--- Begin Data entries ---

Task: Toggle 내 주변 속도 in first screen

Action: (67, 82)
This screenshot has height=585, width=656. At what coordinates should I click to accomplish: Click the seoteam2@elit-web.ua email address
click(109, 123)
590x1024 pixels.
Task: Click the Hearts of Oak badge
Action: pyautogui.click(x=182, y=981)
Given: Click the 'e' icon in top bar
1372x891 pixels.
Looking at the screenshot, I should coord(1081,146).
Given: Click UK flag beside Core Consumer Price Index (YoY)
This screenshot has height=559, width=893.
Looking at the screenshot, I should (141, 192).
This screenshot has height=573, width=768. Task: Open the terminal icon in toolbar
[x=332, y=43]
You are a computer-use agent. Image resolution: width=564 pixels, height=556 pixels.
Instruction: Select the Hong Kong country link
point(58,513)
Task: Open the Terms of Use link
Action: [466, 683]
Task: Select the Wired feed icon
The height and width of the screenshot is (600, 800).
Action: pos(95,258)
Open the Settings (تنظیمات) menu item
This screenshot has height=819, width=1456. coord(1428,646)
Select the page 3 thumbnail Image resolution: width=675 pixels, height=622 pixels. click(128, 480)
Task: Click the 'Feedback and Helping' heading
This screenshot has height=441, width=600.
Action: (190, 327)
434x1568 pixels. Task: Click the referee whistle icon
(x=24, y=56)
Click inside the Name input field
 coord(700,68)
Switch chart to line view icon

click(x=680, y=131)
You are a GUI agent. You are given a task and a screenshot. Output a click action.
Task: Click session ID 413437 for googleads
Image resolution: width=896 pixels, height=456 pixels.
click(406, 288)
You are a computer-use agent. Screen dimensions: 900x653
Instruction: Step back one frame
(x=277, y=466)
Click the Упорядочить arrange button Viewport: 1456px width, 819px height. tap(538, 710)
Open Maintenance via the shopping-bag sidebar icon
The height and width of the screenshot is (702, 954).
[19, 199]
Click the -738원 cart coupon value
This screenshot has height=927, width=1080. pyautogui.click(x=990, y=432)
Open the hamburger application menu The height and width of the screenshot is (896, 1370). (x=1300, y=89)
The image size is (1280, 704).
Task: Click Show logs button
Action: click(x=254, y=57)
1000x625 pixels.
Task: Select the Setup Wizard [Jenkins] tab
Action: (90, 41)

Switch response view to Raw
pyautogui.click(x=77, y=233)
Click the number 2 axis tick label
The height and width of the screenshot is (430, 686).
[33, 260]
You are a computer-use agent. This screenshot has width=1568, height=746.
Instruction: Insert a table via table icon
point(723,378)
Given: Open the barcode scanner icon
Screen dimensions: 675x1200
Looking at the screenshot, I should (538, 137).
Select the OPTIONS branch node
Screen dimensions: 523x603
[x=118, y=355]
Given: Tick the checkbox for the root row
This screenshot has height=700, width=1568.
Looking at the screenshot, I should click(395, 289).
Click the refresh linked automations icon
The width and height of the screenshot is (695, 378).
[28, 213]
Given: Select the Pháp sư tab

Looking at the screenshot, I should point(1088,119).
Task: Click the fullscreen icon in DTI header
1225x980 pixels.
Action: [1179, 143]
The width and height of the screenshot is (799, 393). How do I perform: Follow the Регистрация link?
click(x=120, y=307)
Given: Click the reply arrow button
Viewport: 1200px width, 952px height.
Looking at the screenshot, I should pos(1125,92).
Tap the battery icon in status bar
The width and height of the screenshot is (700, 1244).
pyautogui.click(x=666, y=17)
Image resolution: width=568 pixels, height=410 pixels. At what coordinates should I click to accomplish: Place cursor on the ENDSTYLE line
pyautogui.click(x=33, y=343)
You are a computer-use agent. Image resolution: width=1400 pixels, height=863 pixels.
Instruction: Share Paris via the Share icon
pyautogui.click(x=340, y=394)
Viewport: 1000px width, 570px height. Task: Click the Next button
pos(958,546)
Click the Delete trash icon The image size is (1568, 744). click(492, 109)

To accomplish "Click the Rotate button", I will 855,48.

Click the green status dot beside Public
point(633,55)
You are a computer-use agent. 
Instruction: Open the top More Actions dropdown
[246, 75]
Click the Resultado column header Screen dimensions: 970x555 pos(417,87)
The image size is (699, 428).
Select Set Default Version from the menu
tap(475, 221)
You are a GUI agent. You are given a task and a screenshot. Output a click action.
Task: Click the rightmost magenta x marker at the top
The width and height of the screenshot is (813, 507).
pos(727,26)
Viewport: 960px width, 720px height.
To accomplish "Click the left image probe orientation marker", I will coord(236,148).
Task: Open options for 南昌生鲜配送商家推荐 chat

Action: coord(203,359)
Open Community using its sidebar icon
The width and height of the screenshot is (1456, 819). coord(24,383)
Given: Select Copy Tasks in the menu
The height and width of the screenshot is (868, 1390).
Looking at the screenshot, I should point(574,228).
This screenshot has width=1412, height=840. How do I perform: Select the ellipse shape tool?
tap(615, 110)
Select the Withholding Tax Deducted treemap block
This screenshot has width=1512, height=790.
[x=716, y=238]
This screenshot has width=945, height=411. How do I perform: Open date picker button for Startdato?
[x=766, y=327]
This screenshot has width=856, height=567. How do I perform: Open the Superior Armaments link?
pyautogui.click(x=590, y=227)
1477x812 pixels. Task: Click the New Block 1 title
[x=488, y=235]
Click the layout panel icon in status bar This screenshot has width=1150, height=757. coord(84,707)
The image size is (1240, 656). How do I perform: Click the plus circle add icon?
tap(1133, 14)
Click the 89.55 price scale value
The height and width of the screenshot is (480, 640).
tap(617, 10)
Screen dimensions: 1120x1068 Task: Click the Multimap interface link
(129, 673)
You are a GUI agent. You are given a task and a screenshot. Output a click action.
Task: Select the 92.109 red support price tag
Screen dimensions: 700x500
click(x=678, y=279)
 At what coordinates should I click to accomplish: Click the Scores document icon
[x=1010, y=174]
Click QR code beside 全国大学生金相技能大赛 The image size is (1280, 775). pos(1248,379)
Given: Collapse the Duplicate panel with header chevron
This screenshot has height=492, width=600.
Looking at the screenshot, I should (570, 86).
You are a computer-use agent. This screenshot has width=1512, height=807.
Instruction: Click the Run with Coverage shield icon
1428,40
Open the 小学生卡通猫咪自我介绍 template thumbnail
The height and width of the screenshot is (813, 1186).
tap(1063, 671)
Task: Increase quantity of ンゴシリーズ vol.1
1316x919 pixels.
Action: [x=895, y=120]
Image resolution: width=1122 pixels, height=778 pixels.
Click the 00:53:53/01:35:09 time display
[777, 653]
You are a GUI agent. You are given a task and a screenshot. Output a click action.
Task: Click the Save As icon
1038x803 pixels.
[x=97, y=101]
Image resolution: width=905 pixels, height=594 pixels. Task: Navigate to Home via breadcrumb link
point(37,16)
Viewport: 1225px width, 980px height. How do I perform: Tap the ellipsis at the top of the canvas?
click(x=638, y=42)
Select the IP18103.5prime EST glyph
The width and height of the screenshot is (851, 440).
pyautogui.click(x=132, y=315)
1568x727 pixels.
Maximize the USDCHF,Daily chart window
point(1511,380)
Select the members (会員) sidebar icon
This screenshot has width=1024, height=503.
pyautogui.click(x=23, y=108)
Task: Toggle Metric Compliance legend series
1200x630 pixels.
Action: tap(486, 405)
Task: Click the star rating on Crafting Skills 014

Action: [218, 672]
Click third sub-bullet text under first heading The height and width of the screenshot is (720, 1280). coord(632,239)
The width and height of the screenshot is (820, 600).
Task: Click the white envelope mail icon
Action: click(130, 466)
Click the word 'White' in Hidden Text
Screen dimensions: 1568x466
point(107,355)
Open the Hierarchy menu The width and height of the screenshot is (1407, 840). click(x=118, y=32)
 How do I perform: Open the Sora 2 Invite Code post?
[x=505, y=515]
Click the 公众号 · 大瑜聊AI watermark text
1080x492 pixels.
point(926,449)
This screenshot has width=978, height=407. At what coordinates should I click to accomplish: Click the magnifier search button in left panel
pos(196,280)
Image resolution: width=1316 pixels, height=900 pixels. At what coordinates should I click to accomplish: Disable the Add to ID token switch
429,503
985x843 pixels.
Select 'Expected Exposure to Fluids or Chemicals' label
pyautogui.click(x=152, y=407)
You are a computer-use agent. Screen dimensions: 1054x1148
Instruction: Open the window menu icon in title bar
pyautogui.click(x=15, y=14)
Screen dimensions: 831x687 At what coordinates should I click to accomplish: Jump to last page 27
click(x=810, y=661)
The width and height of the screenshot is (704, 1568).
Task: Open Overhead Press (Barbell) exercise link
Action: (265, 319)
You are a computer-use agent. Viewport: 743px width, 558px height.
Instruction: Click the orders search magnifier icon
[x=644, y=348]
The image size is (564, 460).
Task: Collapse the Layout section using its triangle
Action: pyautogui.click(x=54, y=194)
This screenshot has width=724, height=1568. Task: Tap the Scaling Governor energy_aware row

--- End Data entries ---

Exercise directions
Retype the records from the line with "The image size is (1240, 656)." to the line with "Action: [x=895, y=120]", both included, exactly as they stand and with nothing else.

Final result
The image size is (1240, 656). How do I perform: Click the plus circle add icon?
tap(1133, 14)
Click the 89.55 price scale value
The height and width of the screenshot is (480, 640).
tap(617, 10)
Screen dimensions: 1120x1068 Task: Click the Multimap interface link
(129, 673)
You are a GUI agent. You are given a task and a screenshot. Output a click action.
Task: Select the 92.109 red support price tag
Screen dimensions: 700x500
click(x=678, y=279)
 At what coordinates should I click to accomplish: Click the Scores document icon
[x=1010, y=174]
Click QR code beside 全国大学生金相技能大赛 The image size is (1280, 775). pos(1248,379)
Given: Collapse the Duplicate panel with header chevron
This screenshot has height=492, width=600.
Looking at the screenshot, I should (570, 86).
You are a computer-use agent. This screenshot has width=1512, height=807.
Instruction: Click the Run with Coverage shield icon
1428,40
Open the 小学生卡通猫咪自我介绍 template thumbnail
The height and width of the screenshot is (813, 1186).
tap(1063, 671)
Task: Increase quantity of ンゴシリーズ vol.1
1316x919 pixels.
Action: [x=895, y=120]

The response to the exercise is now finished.